Re: BHYVE SNAPSHOT image format proposal

From: Vitaliy Gusev <gusev.vitaliy_at_gmail.com>
Date: Wed, 24 May 2023 15:10:49 UTC
Hi Tomek,

Try to answer to the all questions below, please let me know if I miss some important.


> On 23 May 2023, at 21:58, Tomek CEDRO <tomek@cedro.info> wrote:
> 
> On Tue, May 23, 2023 at 6:06 PM Vitaliy Gusev wrote:
>> Hi,
>> Here is a proposal for bhyve snapshot/checkpoint image format improvements.
>> It implies moving snapshot code to nvlist engine.
> 
> Hey there Vitaliy :-) bhyve getting more and more traction, I am new
> user of bhyve and no expert, but new and missing features are welcome
> I guess.. there was a discussion on the mailing lists recently on
> better snapshots mechanism :-)
> 
> 
>> Current snapshot implementation has disadvantages:
>> 3 files per snapshot: .meta, .kern, vram
> 
> No problem, unless new single file will be protected against
> corruption (filesystem, transfer, application crash) and possible to
> be easily and cheaply modified in place?

Current snapshot implementation doesn’t have it. I would say more, current
pkg implementation doesn’t track/notify if some of files are changed.  Binary files on a
system can be changed, for example ELF files, without any notification.

Tar doesn’t have protection for keeping data.  Some filesystems like ZFS
guarantee that data is not modified by underlying disks.

Protecting requires more efforts and it should be clearly defined: what is purpose. If
purpose is having checksum with 99.9% reliability, NVLIST HEADER can be widen
to have “checksum” key/value for a Section.

If purpose is having crypto verification - I believe sha256 program should be your choice.

> 
>> Binary Stream format of data.
> 
> This is small and fast? Will new format too?

Small is not so perfect. As the first attempt snapshot code is good. But if you want to get
values related to some specific device, for example, for NIC or HPET, you cannot get it easily. Please
try :)

Stream doesn’t have flexibility. It is good for well specified  and long long time discussed protocols
like XDR (NFS), when it has RFC and each position in the stream is described. Example: RFC1813.
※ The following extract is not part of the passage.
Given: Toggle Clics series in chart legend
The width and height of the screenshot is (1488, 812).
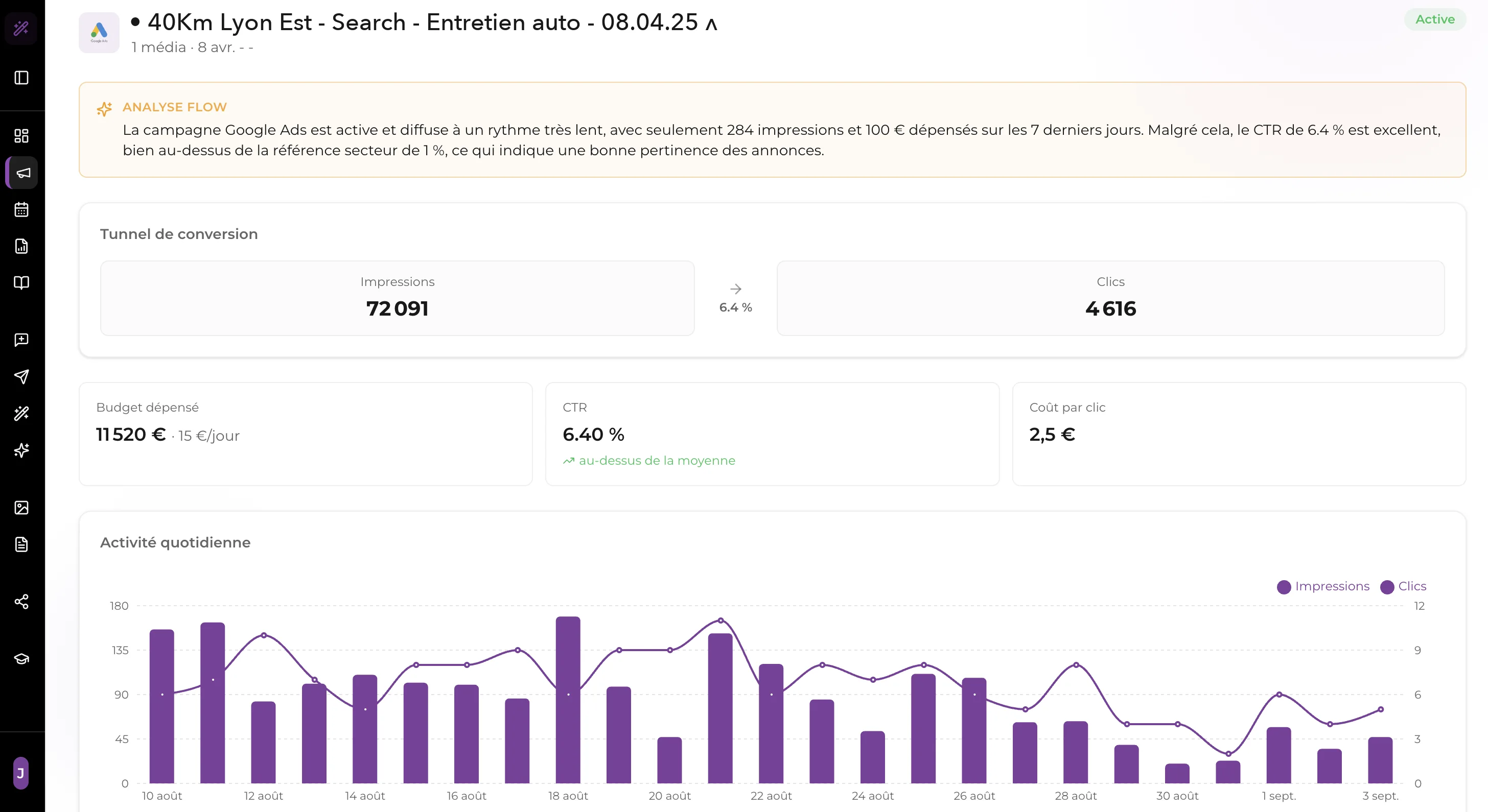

New format with NVLIST has flexibility and is fast enough. Note, ZFS uses nvlist for keeping attributes 
and more another things.


>> Adding  optional variable - breaks resume
>> Removing variable - breaks resume
>> Changing saved order of variables - breaks resume
> 
> Obviously need improvement :-)
> 
>> Hard to get information about what is saved and decode.
>> Hard to debug if somethings goes wrong
> 
> Additional tools missing? Will new format allow text editor interaction?

Why do you need modify snapshot image ? Could you describe more? Do you
modify current 3 snapshot files?


>> No versions. If change code, resume of an old images can be
>> passed, but with UB.
> 
> Is new format future proof and provides backward compatibility?

Intention of moving to the new format - to have backward compatibility if some code
is changed:
Adding optional variable 
Removing variable that is not used anymore
Change order of saving variables
“Hot Fixes”.

If changes are critical and are incompatible, restore stage should have clear information about
incompatibility and break resume. Ideally it should be able to get informed even before starting
restore process. For this purpose, the new format introduce versions.


> 
>> New nvlist implementation should solve all things above. The first step -
>> improve snapshot/checkpoint saving format. It eliminates three files usage
>> per a snapshot.
>> 
>> (..)
> 
> So this will be new text config based format with variable = value and sections?

This is NVLIST approach with key=value, where key is string, and value can be
Integer, array, string, etc.

> 
> How much bigger will be the overal file size increase?

Not so huge. NVLIST internals is well specified. For example, for my VM

  [kernel]
        kernel.offset = 0x11f6 (4598)
        kernel.size = 0x19a7 (6567)
        kernel.type = “nvlist"
  [devices]
        devices.offset = 0x2b9d (11165)
        devices.size = 0x10145ba (16860602)
        devices.type = “nvlist”

So packed size for kernel  is 6567 bytes, for devices  is 16860602 including
framebuffer 16MB. If remove fbuf, packed nvlist devices Section has size 83386 bytes.


> 
> How much longer it will take do decode/encode/process files?

It is fast, just several milliseconds. NVLIST is very fast format. It is already integrated
into bhyve as Config engine.


> 
> What is the possibility of format change and backward/foward compatibility?

If you are talking about compatibility of a Image format - it should be compatible in
both directions, at least for not so big format changes.

If consider overall snapshot/resume compatibility - I believe  forward compatibility
is not case and target. Indeed, why do you need  to resume an image created by
a higher version of a program? 

The most important thing - backward compatibility, i.e. when an image is created
by an older version of a program, but should be resumed on a new one.

This is target and and intention of this improvement.

> 
> Have you considered efficiency comparison of current format, proposed
> format, and maybe using SQLITE or JSON storage/parsers?  For instance
> sqlite would be blazingly fast but hard to migrate. json would be most
> versatile but more time/memory consuming?

Yes, I know about another formats, like JSON or others. NVLIST is the most
effective and suitable for the current purposes.

> 
> Maybe EFL approach of storing configuration files for limited
> resources embedded system storage that use binary storage data but can
> be decompressed in chunks that can be replaced in place?
> https://www.enlightenment.org/develop/efl/start

There are many things that can be used, but it should be well known, easy, stable,
fast and supportable. I believe NVLIST is the best choice.

> 
> Sorry for asking those questions but there may be already good and
> verified solutions out there not to reinvent the wheel? :-)

Thank you for your questions. If you would like, you can try to test the new implementation and give feedback.

———
Vitaliy Gusev